Please let me know what parameters do I have to consider before purchasing a Tesla. And is Model S really worth it?
======
natch
I finally bought because I was sinking large chunks of money into my old Camry
every few months for the last few years, and toward the end, each trip to the
mechanic, I would ask myself: does a Tesla even have the part or system I am
paying money to fix? Usually the answer was no.

The Camry was superbly maintained. Carmax only gave me $300 for it... go
figure. I was happy to be done with it. All those repairs were wasted money.

Yes I would say bite the bullet, make the purchase, and stop the bleeding.
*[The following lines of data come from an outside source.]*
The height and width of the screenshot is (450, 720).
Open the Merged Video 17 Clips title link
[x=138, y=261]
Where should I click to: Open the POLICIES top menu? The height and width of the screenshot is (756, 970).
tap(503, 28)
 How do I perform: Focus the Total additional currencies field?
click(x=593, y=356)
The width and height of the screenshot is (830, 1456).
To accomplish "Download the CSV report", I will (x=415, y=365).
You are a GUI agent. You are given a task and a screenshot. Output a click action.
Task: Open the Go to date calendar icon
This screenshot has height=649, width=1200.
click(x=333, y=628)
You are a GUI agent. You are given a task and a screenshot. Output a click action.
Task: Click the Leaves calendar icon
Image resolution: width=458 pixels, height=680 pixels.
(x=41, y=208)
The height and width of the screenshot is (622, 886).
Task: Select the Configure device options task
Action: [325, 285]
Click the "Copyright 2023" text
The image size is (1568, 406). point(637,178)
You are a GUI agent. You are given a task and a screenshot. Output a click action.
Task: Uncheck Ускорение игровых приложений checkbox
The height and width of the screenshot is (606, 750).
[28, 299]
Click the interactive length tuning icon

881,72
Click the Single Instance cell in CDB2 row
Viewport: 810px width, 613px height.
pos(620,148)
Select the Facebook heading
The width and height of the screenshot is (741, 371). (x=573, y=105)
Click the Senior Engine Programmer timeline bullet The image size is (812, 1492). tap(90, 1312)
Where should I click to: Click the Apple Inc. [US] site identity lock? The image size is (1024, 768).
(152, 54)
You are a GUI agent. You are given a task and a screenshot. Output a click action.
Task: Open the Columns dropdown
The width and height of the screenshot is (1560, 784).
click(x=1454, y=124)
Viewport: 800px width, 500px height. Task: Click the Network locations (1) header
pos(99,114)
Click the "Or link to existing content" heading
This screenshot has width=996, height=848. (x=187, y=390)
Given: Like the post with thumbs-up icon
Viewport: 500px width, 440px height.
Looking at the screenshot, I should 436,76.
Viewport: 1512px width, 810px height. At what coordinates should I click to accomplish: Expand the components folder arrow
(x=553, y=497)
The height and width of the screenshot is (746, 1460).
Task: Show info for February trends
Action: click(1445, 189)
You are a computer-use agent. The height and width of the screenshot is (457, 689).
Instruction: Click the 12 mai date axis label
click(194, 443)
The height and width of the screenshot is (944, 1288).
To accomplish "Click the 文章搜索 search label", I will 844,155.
All the savings listed on the website (slightly deceptively it seems but maybe
it’s common in sales) do not even include the money you will be saving on
maintenance.

On the other hand, the insurance bill is high depending on the price of your
config.

Just test drive it.

Road trips are not a problem and are quite fun actually. It’s even sleepable
for people up to about 6’.

Biggest pro is the Autopilot cruise control with auto distance keeping.
Removes 95% of the stress from your commute especially if there is any stop
and go driving. Not sure if you need FSD to get this these days but maybe.
Anyway that will pay for itself in prevented car accidents that you would have
been involved in otherwise.

If you can possibly swing the dual motor or performance... do it. Get the
highest one you can. I could have gone one more step up and regret not doing
so.

You might want to try the reddit teslamotors subreddit for more answers.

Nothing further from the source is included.